The original order of dismissal dated June 18 was not in the case file. Both the trial judge and the court’s clerk agreed that the original order of dismissal had been signed and filed, but neither had an explanation as to why the original order was not in the case file at the time of trial.
The trial judge, after reviewing the court docket and the case file, testified that she set aside the order of dismissal upon discovering that a request for a trial setting had been filed before the dismissal was signed by the court. The trial judge testified that she did not sign a subsequent order setting aside the June 18, 1985, order of dismissal. The judge stated that she entered an order by notation on the docket sheet that the case not be dismissed but set for trial.
The issue is narrow. The trial court signed an order of dismissal for want of prosecution on June 18, 1985. Later on that same date, the trial court made a docket entry that the case not be dismissed. No written order was signed by the trial court vacating the June 18, 1985, dismissal order until the judgment nunc pro tunc was signed on February 24, 1986. The judgment nunc pro tunc was signed by the trial
Our Supreme Court in Walker v. Harrison, 597 S.W.2d 913 (Tex.1980), said the following in answering an argument concerning an oral reinstatement following an order of dismissal for want of prosecution:
While it is true that orders and judgments may be orally pronounced in open court, a different rule applies when there is a time limit placed on the court’s jurisdiction to act on a matter. When there is a time limit within which the court has jurisdiction to act, the order must be in writing, specific, and signed by the trial judge. See Reese v. Piperi, 534 S.W.2d 329, 331 (Tex.1976). In the recent case of McCormack v. Guillot, 597 S.W.2d 345 (Tex.1980) we noted the general rule:
During the time in which a court may vacate, set aside, modify or amend its previous order, such action must, to be effective, be by written order that is express and specific.
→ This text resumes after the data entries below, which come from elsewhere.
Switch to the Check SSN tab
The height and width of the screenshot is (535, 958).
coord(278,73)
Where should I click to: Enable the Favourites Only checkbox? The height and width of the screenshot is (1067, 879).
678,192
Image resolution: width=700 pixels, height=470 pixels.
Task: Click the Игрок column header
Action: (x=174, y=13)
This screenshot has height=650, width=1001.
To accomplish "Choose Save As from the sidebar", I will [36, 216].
Thus, a written order signed by the trial judge was required within the 30-day time limit imposed by rule 165a; otherwise the trial court was without jurisdiction to reinstate the case. Since the written order was dated October 15, outside the 30-day limit, the attempted order of reinstatement was void.
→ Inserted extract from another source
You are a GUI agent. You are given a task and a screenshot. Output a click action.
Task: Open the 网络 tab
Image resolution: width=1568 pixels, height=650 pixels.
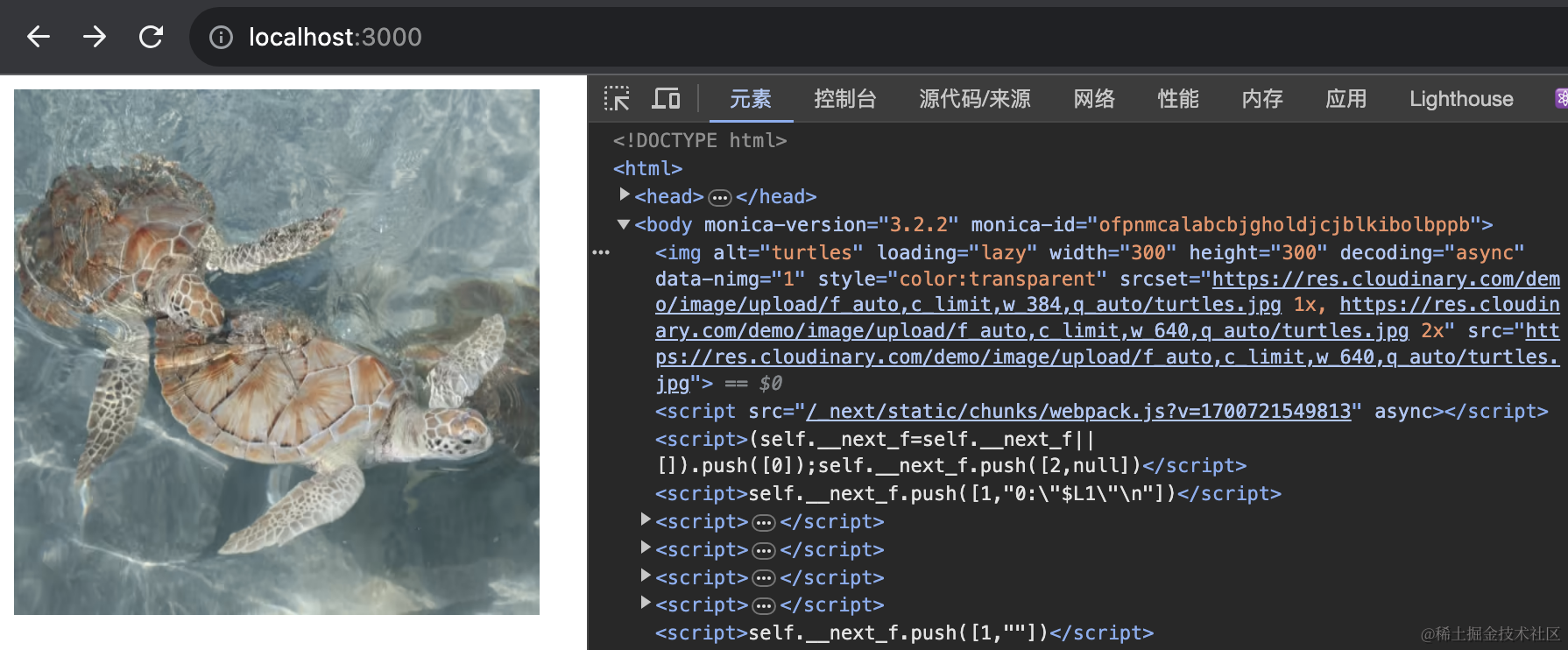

See also Courtlandt Corporation v. Trico Service Corporation, 600 S.W.2d 883 (Tex.Civ.App.—Houston [1st Dist.] 1980, writ ref'd n.r.e.), concurring opinion by Justice Evans.
Reese v. Piperi, 534 S.W.2d 329 (Tex.1976), cited by the Court in Walker, expressly disapproved Travelers Express Company, Inc. v. Rener, 493 S.W.2d 549 (Tex.Civ.App.—Eastland 1973, no writ), wherein this Court held that a nunc pro tunc order was proper to show that the trial court timely rendered an oral pronouncement granting a new trial. McCormack v. Guillot, 597 S.W.2d 345 (Tex.1980), also cited in Walker, and Taack v. McFall, 661 S.W.2d 923 (Tex.1983), hold that the failure to sign a written order within the time limitations prescribed in TEX.R.CIV.P. 329b is not a clerical error that can be corrected by a judgment nunc pro tunc.
It is clear from Walker v. Harrison, supra, that the time limitations contained in TEX.R.CIV.P. 165a, like the time limitations contained in TEX.R.CIV.P. 329b, restrict the court’s jurisdiction to act and that an order reinstating a previously dismissed case must be in “writing, specific, and signed by the trial judge.”
We hold that the nunc pro tunc order was void. The trial court erred in denying the defendant’s plea to the jurisdiction.
The judgment of the trial court is reversed, and the cause is dismissed.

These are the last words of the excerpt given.